Submitted to: Research Workers in Animal Diseases Conference Proceedings
Publication Type: Abstract Only
Publication Acceptance Date: November 13, 2000
Publication Date: N/A
Technical Abstract: Cryptosporidium parvum is one of the most common causes of diarrheal disease in calves. There are no vaccines or effective drug treatments available for this parasite. We previously demonstrated that oral dosing of mice with compounds that affect polyamine metabolism resulted in significant protection from infection. Therefore, we assessed the ability of these compounds to protect calves from C. parvum infection. Calves were dosed orally with either putrescine, SL11047 (a synthetic spermine analog) or agmatine (a key intermediate in C. parvum polyamine metabolism).
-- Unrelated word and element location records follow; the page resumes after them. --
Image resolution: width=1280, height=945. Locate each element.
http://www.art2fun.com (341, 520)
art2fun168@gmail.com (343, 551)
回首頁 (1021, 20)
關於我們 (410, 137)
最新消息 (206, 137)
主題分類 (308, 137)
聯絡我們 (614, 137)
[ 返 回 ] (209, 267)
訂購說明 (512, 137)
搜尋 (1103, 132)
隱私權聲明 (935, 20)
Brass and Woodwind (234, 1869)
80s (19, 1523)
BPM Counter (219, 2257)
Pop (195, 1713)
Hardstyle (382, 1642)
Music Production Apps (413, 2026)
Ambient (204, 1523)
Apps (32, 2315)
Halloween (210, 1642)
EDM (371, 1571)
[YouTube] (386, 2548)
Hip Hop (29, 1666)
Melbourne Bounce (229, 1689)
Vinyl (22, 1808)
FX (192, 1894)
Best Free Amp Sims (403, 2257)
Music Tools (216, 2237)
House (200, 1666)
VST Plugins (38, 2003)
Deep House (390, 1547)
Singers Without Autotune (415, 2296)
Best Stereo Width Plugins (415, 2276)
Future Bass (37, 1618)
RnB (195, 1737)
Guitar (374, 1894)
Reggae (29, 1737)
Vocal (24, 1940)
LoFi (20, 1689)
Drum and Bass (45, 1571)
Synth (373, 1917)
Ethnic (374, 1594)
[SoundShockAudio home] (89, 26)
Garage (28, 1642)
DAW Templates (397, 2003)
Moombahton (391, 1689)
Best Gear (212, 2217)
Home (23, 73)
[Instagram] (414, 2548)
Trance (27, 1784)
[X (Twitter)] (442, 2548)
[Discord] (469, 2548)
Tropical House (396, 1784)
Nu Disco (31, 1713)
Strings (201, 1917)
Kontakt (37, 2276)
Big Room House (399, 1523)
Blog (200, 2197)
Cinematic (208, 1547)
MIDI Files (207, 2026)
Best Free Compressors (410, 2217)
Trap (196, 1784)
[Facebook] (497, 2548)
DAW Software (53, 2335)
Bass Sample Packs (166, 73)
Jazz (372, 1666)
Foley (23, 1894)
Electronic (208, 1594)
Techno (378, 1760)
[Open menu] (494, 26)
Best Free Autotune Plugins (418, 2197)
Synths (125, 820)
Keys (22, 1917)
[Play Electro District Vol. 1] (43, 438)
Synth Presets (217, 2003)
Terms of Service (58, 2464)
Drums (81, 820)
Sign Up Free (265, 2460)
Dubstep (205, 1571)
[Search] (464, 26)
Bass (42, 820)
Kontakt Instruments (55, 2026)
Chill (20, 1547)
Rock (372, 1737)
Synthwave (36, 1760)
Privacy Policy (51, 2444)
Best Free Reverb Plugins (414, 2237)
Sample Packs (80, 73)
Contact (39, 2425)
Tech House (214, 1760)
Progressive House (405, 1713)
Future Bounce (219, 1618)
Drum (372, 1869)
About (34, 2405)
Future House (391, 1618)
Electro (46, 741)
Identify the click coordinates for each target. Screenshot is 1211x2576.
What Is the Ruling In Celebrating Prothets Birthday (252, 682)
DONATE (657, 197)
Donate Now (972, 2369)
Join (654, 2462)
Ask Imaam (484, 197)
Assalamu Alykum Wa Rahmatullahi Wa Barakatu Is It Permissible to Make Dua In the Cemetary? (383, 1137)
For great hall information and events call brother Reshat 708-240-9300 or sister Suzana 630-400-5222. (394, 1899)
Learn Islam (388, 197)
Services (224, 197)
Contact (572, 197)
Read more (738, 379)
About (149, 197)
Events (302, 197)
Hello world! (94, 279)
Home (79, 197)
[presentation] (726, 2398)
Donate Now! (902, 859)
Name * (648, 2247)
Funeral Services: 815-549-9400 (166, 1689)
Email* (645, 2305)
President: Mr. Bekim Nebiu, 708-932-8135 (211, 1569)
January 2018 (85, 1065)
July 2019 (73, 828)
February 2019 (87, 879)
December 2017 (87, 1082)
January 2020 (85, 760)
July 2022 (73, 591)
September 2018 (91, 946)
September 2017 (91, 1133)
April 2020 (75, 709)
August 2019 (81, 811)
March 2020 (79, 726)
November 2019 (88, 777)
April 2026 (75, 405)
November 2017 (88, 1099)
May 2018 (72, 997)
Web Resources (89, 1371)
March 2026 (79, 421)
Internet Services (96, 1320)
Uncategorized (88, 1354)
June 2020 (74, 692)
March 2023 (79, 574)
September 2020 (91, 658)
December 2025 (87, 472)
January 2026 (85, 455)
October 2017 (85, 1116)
The number and timing of doses was similar to those previously found to be effective in mice. Calves were infected with C. parvum at 4-7 days of age depending on the treatment regimen. Diarrhea and oocyst shedding was evaluated and compared with that seen in calves not receiving treatment. Putrescine and SL11047 were not effective in preventing infection and caused neural toxicity in calves receiving the highest doses. Agmatine was not toxic, but failed to prevent infection at doses 5 times higher than those effective in mice. These data indicate that the parameters required for effective chemoprophylaxis in an animal model of C. parvum infection may be different for the target species.